How treatment is done
It is not always necessary to treat myoma during pregnancy but in such occasions, rest and using analgesic medications like paracetamol or ibuprofen are prescribed for women who may experience symptoms of pain and bleeding.
Surgery for the removal of myoma may be done during pregnancy and be done via the belly or the vagina. It is usually performed in cases where the fibroids cause persistent pain and bleeding or they are large to the point of posing risks to the baby or the woman. However, even in such cases, the decision to perform surgery should only be made when the risk of surgery is lower than the risk of the myoma remaining in the uterus.
How does childbirth look
Most cases do not cause risk to the baby or the mother as delivery can be normal, especially for women who have small fibroids and fewer symptoms.

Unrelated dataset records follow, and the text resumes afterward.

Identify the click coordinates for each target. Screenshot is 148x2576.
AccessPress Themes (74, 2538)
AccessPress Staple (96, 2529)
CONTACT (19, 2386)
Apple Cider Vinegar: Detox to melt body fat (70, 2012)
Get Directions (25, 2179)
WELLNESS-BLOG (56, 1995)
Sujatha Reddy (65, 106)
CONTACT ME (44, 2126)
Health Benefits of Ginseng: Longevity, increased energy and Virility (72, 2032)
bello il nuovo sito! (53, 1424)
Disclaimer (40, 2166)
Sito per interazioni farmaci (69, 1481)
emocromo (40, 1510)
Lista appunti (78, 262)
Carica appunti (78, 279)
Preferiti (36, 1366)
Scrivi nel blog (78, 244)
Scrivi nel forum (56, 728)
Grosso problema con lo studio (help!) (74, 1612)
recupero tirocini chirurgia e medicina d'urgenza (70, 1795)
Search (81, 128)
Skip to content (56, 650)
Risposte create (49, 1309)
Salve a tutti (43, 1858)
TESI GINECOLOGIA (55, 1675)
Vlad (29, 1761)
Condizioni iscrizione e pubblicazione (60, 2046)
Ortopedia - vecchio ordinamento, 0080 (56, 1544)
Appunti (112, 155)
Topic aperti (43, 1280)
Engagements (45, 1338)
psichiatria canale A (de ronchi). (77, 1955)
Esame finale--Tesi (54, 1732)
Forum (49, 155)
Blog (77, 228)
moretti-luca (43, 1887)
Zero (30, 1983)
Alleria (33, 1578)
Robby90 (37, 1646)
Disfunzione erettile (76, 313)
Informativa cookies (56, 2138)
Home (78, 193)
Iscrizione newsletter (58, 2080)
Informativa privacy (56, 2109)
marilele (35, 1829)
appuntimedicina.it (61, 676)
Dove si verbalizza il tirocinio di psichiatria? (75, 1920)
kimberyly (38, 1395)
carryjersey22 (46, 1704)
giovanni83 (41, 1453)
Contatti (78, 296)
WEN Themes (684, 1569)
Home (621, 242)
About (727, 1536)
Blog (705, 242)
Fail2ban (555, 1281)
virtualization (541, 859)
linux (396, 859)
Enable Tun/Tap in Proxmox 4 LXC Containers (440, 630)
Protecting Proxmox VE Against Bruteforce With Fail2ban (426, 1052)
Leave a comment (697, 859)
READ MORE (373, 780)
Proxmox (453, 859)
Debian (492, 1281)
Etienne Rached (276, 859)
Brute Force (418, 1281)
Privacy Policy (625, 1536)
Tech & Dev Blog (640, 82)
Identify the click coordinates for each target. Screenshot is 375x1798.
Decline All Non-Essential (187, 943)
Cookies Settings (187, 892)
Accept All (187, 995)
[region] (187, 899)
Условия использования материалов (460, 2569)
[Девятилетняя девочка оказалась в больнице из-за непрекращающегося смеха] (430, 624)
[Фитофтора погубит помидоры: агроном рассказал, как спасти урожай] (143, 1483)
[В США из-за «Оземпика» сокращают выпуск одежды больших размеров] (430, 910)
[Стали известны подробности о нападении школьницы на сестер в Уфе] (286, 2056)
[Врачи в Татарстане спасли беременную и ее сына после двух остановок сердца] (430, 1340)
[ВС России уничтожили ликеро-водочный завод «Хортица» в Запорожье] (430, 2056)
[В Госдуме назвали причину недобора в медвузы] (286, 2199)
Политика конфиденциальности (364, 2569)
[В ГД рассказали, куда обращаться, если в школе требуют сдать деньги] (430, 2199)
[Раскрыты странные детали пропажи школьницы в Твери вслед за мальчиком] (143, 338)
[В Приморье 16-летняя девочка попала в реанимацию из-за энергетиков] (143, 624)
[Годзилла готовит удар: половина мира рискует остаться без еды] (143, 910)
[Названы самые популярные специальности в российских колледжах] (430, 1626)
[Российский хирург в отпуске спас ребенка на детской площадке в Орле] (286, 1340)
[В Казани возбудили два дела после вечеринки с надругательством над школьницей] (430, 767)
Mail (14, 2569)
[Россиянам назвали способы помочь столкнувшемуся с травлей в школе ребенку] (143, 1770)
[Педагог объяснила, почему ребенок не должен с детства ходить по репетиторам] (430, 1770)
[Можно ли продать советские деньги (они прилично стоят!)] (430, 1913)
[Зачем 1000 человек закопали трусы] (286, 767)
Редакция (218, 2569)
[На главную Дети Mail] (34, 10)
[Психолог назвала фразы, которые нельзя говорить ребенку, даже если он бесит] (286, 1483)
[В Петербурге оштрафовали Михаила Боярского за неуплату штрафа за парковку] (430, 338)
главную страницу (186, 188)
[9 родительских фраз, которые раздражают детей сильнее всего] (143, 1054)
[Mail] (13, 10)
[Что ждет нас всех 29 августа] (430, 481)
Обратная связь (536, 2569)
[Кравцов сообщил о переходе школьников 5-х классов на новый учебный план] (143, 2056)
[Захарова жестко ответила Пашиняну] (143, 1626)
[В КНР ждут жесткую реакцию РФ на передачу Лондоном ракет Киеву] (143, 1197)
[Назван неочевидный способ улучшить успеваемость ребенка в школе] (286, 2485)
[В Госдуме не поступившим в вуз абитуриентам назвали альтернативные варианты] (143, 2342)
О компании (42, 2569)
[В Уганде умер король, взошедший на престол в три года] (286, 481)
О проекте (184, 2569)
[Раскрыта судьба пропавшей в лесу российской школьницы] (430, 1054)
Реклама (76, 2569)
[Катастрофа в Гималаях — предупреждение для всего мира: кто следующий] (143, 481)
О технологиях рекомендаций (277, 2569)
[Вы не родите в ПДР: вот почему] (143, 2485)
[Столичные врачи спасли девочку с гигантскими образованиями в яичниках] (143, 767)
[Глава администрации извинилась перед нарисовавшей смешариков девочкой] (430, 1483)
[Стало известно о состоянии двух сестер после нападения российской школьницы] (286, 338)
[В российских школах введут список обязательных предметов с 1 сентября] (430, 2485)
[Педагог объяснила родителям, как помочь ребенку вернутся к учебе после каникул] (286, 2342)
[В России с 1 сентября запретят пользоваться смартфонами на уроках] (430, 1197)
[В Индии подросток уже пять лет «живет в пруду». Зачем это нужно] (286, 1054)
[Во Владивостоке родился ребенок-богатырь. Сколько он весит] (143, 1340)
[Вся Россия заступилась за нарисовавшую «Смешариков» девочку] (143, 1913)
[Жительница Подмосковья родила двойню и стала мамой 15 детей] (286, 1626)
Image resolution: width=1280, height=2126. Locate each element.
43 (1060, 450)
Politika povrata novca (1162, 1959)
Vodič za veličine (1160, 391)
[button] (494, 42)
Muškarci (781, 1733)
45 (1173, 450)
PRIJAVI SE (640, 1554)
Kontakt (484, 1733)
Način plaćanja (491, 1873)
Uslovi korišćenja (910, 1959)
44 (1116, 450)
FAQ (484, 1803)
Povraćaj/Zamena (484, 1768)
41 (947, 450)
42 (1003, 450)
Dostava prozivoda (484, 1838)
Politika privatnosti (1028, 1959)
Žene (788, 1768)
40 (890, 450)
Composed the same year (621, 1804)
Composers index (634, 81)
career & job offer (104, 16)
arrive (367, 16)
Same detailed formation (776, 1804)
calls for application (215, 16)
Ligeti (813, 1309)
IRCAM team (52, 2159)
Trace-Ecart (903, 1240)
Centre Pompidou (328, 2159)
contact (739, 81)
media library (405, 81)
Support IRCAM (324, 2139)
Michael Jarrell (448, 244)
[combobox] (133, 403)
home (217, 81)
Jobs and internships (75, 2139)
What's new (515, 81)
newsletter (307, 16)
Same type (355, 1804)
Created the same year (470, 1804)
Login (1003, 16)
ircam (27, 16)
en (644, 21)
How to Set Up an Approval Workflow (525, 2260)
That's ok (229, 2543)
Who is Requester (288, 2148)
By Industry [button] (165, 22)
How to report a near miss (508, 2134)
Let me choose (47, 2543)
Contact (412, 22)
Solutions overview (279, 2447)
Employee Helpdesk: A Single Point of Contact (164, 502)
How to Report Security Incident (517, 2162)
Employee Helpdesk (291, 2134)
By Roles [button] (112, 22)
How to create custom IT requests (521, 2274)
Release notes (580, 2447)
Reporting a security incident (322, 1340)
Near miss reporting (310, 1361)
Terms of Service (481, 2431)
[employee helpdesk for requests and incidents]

Caesarean section may be performed by the obstetrician for pregnant women with fibroids that:
- Bleed or have a risk of bleeding, causing a higher chance of bleeding in childbirth.
- They are very painful, causing pain and suffering to the woman during childbirth.
- They take up a lot of space in the uterus, making it difficult to leave the baby.
- They involve much of the wall of the uterus, hindering or altering its contraction.
The choice of delivery can be made by consulting the obstetrician, while taking into account the size and location of the myoma, as well as the desire of the woman to have normal delivery or caesarean section.
Caesarean section is better because there is a possibility that the myoma might be removed during childbirth, especially if they are outside the uterus.